*Data excerpted from a collection*:
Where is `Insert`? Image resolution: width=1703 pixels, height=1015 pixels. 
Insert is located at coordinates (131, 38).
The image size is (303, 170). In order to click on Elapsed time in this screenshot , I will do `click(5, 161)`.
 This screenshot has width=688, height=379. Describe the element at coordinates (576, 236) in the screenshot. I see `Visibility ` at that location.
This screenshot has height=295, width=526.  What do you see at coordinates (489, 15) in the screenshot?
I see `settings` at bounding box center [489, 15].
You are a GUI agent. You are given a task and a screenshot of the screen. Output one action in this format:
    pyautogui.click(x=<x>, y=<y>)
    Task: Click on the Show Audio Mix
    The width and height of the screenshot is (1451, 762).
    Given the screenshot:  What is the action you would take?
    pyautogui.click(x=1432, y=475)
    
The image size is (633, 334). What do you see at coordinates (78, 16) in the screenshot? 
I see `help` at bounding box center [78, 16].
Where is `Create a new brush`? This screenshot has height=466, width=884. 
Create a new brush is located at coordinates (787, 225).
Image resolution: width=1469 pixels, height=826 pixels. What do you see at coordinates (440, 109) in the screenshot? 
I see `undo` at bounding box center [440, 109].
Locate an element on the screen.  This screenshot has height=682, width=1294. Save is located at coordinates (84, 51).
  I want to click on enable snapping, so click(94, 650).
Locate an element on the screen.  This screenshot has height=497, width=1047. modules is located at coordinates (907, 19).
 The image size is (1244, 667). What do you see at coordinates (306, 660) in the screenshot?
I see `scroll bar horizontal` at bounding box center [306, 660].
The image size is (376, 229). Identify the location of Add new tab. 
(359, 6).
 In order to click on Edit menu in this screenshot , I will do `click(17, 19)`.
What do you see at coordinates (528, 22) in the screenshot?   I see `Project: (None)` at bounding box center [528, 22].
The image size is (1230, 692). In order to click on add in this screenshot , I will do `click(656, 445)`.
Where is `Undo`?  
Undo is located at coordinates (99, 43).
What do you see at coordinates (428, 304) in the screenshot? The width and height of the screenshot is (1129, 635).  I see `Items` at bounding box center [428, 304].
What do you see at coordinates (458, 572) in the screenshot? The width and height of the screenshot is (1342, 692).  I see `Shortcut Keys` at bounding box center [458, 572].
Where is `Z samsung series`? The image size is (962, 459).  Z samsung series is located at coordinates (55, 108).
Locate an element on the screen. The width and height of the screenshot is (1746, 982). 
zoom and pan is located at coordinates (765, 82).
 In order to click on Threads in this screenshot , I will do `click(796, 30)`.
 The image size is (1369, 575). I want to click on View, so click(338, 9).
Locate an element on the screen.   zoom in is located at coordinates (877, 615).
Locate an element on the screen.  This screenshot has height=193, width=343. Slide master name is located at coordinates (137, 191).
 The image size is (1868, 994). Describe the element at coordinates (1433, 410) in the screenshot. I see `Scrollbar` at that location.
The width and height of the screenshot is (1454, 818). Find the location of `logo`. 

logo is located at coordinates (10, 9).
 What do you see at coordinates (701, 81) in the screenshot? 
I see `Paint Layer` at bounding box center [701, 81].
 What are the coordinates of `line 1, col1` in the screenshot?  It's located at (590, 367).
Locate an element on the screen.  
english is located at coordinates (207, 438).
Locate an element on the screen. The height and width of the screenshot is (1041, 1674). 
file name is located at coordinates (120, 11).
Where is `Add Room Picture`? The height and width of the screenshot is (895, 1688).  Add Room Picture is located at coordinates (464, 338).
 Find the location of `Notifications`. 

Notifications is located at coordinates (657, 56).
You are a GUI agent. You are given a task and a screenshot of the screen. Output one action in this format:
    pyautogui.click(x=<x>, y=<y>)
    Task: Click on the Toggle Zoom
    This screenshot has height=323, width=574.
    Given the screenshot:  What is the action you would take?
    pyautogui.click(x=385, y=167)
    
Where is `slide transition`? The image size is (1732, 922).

*WHAT YOU ARE ASKED TO DO*: Can you reproduce the data above word for word, keeping every line as it stands?

*ANSWER FOR THIS EXERCISE*:
Where is `Insert`? Image resolution: width=1703 pixels, height=1015 pixels. 
Insert is located at coordinates (131, 38).
The image size is (303, 170). In order to click on Elapsed time in this screenshot , I will do `click(5, 161)`.
 This screenshot has width=688, height=379. Describe the element at coordinates (576, 236) in the screenshot. I see `Visibility ` at that location.
This screenshot has height=295, width=526.  What do you see at coordinates (489, 15) in the screenshot?
I see `settings` at bounding box center [489, 15].
You are a GUI agent. You are given a task and a screenshot of the screen. Output one action in this format:
    pyautogui.click(x=<x>, y=<y>)
    Task: Click on the Show Audio Mix
    The width and height of the screenshot is (1451, 762).
    Given the screenshot:  What is the action you would take?
    pyautogui.click(x=1432, y=475)
    
The image size is (633, 334). What do you see at coordinates (78, 16) in the screenshot? 
I see `help` at bounding box center [78, 16].
Where is `Create a new brush`? This screenshot has height=466, width=884. 
Create a new brush is located at coordinates (787, 225).
Image resolution: width=1469 pixels, height=826 pixels. What do you see at coordinates (440, 109) in the screenshot? 
I see `undo` at bounding box center [440, 109].
Locate an element on the screen.  This screenshot has height=682, width=1294. Save is located at coordinates (84, 51).
  I want to click on enable snapping, so click(94, 650).
Locate an element on the screen.  This screenshot has height=497, width=1047. modules is located at coordinates (907, 19).
 The image size is (1244, 667). What do you see at coordinates (306, 660) in the screenshot?
I see `scroll bar horizontal` at bounding box center [306, 660].
The image size is (376, 229). Identify the location of Add new tab. 
(359, 6).
 In order to click on Edit menu in this screenshot , I will do `click(17, 19)`.
What do you see at coordinates (528, 22) in the screenshot?   I see `Project: (None)` at bounding box center [528, 22].
The image size is (1230, 692). In order to click on add in this screenshot , I will do `click(656, 445)`.
Where is `Undo`?  
Undo is located at coordinates (99, 43).
What do you see at coordinates (428, 304) in the screenshot? The width and height of the screenshot is (1129, 635).  I see `Items` at bounding box center [428, 304].
What do you see at coordinates (458, 572) in the screenshot? The width and height of the screenshot is (1342, 692).  I see `Shortcut Keys` at bounding box center [458, 572].
Where is `Z samsung series`? The image size is (962, 459).  Z samsung series is located at coordinates (55, 108).
Locate an element on the screen. The width and height of the screenshot is (1746, 982). 
zoom and pan is located at coordinates (765, 82).
 In order to click on Threads in this screenshot , I will do `click(796, 30)`.
 The image size is (1369, 575). I want to click on View, so click(338, 9).
Locate an element on the screen.   zoom in is located at coordinates (877, 615).
Locate an element on the screen.  This screenshot has height=193, width=343. Slide master name is located at coordinates (137, 191).
 The image size is (1868, 994). Describe the element at coordinates (1433, 410) in the screenshot. I see `Scrollbar` at that location.
The width and height of the screenshot is (1454, 818). Find the location of `logo`. 

logo is located at coordinates (10, 9).
 What do you see at coordinates (701, 81) in the screenshot? 
I see `Paint Layer` at bounding box center [701, 81].
 What are the coordinates of `line 1, col1` in the screenshot?  It's located at (590, 367).
Locate an element on the screen.  
english is located at coordinates (207, 438).
Locate an element on the screen. The height and width of the screenshot is (1041, 1674). 
file name is located at coordinates (120, 11).
Where is `Add Room Picture`? The height and width of the screenshot is (895, 1688).  Add Room Picture is located at coordinates (464, 338).
 Find the location of `Notifications`. 

Notifications is located at coordinates (657, 56).
You are a GUI agent. You are given a task and a screenshot of the screen. Output one action in this format:
    pyautogui.click(x=<x>, y=<y>)
    Task: Click on the Toggle Zoom
    This screenshot has height=323, width=574.
    Given the screenshot:  What is the action you would take?
    pyautogui.click(x=385, y=167)
    
Where is `slide transition`? The image size is (1732, 922).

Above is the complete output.